> **Action item**
The records below are to be duplicated character for character.

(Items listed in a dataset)
_ _ _ _
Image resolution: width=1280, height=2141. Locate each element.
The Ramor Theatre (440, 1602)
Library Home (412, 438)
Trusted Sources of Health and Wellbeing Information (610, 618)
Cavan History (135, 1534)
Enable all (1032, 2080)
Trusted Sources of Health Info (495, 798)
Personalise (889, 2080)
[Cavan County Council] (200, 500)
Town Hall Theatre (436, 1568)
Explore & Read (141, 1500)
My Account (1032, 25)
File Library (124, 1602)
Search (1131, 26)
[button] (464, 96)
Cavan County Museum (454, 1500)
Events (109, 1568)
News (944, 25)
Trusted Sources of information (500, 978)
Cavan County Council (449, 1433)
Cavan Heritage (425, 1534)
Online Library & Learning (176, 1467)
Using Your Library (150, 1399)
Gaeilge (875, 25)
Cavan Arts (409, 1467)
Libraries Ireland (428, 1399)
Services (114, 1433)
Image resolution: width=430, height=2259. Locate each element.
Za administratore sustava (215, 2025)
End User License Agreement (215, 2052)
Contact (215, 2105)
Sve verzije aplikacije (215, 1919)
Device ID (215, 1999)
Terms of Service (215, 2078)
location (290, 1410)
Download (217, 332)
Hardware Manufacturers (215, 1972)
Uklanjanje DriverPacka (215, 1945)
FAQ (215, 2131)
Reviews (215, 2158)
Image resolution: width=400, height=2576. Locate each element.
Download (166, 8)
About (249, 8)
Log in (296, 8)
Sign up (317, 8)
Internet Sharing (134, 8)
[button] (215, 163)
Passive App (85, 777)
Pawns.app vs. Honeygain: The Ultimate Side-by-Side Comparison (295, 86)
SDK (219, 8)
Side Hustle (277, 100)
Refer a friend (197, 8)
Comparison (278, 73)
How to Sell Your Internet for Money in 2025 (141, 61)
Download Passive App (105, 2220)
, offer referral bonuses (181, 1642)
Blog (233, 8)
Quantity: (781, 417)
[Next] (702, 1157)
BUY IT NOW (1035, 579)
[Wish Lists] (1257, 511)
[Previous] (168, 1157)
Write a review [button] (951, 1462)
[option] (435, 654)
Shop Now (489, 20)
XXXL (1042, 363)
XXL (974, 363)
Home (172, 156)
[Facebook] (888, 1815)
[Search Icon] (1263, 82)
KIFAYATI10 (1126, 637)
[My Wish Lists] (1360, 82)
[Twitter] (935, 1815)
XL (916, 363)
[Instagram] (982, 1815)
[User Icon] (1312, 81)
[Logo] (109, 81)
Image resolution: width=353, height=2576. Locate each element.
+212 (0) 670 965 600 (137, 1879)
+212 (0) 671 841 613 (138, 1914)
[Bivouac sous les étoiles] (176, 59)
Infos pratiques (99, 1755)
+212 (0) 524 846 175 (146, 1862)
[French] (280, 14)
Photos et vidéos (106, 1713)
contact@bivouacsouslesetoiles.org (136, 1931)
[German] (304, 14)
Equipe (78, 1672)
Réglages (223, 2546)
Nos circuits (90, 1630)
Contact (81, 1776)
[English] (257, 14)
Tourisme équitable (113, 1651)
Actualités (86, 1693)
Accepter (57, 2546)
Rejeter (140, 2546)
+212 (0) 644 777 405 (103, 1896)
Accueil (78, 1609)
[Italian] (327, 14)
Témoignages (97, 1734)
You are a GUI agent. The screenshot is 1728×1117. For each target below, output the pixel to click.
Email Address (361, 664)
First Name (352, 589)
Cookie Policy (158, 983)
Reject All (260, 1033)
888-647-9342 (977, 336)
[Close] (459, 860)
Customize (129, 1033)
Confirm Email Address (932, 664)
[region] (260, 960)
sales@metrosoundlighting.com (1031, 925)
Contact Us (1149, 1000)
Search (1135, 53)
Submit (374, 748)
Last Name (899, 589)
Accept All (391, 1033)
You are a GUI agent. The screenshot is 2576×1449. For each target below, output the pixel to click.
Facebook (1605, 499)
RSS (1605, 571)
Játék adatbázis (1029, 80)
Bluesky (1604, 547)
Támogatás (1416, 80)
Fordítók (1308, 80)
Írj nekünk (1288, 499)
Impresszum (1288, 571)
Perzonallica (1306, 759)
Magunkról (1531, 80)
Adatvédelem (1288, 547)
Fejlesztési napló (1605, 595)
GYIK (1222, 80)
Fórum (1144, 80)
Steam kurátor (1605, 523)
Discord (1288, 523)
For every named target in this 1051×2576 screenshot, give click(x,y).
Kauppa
_ _ _ _
> **Completed task**
Image resolution: width=1280, height=2141. Locate each element.
The Ramor Theatre (440, 1602)
Library Home (412, 438)
Trusted Sources of Health and Wellbeing Information (610, 618)
Cavan History (135, 1534)
Enable all (1032, 2080)
Trusted Sources of Health Info (495, 798)
Personalise (889, 2080)
[Cavan County Council] (200, 500)
Town Hall Theatre (436, 1568)
Explore & Read (141, 1500)
My Account (1032, 25)
File Library (124, 1602)
Search (1131, 26)
[button] (464, 96)
Cavan County Museum (454, 1500)
Events (109, 1568)
News (944, 25)
Trusted Sources of information (500, 978)
Cavan County Council (449, 1433)
Cavan Heritage (425, 1534)
Online Library & Learning (176, 1467)
Using Your Library (150, 1399)
Gaeilge (875, 25)
Cavan Arts (409, 1467)
Libraries Ireland (428, 1399)
Services (114, 1433)
Image resolution: width=430, height=2259. Locate each element.
Za administratore sustava (215, 2025)
End User License Agreement (215, 2052)
Contact (215, 2105)
Sve verzije aplikacije (215, 1919)
Device ID (215, 1999)
Terms of Service (215, 2078)
location (290, 1410)
Download (217, 332)
Hardware Manufacturers (215, 1972)
Uklanjanje DriverPacka (215, 1945)
FAQ (215, 2131)
Reviews (215, 2158)
Image resolution: width=400, height=2576. Locate each element.
Download (166, 8)
About (249, 8)
Log in (296, 8)
Sign up (317, 8)
Internet Sharing (134, 8)
[button] (215, 163)
Passive App (85, 777)
Pawns.app vs. Honeygain: The Ultimate Side-by-Side Comparison (295, 86)
SDK (219, 8)
Side Hustle (277, 100)
Refer a friend (197, 8)
Comparison (278, 73)
How to Sell Your Internet for Money in 2025 (141, 61)
Download Passive App (105, 2220)
, offer referral bonuses (181, 1642)
Blog (233, 8)
Quantity: (781, 417)
[Next] (702, 1157)
BUY IT NOW (1035, 579)
[Wish Lists] (1257, 511)
[Previous] (168, 1157)
Write a review [button] (951, 1462)
[option] (435, 654)
Shop Now (489, 20)
XXXL (1042, 363)
XXL (974, 363)
Home (172, 156)
[Facebook] (888, 1815)
[Search Icon] (1263, 82)
KIFAYATI10 (1126, 637)
[My Wish Lists] (1360, 82)
[Twitter] (935, 1815)
XL (916, 363)
[Instagram] (982, 1815)
[User Icon] (1312, 81)
[Logo] (109, 81)
Image resolution: width=353, height=2576. Locate each element.
+212 (0) 670 965 600 (137, 1879)
+212 (0) 671 841 613 (138, 1914)
[Bivouac sous les étoiles] (176, 59)
Infos pratiques (99, 1755)
+212 (0) 524 846 175 (146, 1862)
[French] (280, 14)
Photos et vidéos (106, 1713)
contact@bivouacsouslesetoiles.org (136, 1931)
[German] (304, 14)
Equipe (78, 1672)
Réglages (223, 2546)
Nos circuits (90, 1630)
Contact (81, 1776)
[English] (257, 14)
Tourisme équitable (113, 1651)
Actualités (86, 1693)
Accepter (57, 2546)
Rejeter (140, 2546)
+212 (0) 644 777 405 (103, 1896)
Accueil (78, 1609)
[Italian] (327, 14)
Témoignages (97, 1734)
You are a GUI agent. The screenshot is 1728×1117. For each target below, output the pixel to click.
Email Address (361, 664)
First Name (352, 589)
Cookie Policy (158, 983)
Reject All (260, 1033)
888-647-9342 (977, 336)
[Close] (459, 860)
Customize (129, 1033)
Confirm Email Address (932, 664)
[region] (260, 960)
sales@metrosoundlighting.com (1031, 925)
Contact Us (1149, 1000)
Search (1135, 53)
Submit (374, 748)
Last Name (899, 589)
Accept All (391, 1033)
You are a GUI agent. The screenshot is 2576×1449. For each target below, output the pixel to click.
Facebook (1605, 499)
RSS (1605, 571)
Játék adatbázis (1029, 80)
Bluesky (1604, 547)
Támogatás (1416, 80)
Fordítók (1308, 80)
Írj nekünk (1288, 499)
Impresszum (1288, 571)
Perzonallica (1306, 759)
Magunkról (1531, 80)
Adatvédelem (1288, 547)
Fejlesztési napló (1605, 595)
GYIK (1222, 80)
Fórum (1144, 80)
Steam kurátor (1605, 523)
Discord (1288, 523)
For every named target in this 1051×2576 screenshot, give click(x,y).
Kauppa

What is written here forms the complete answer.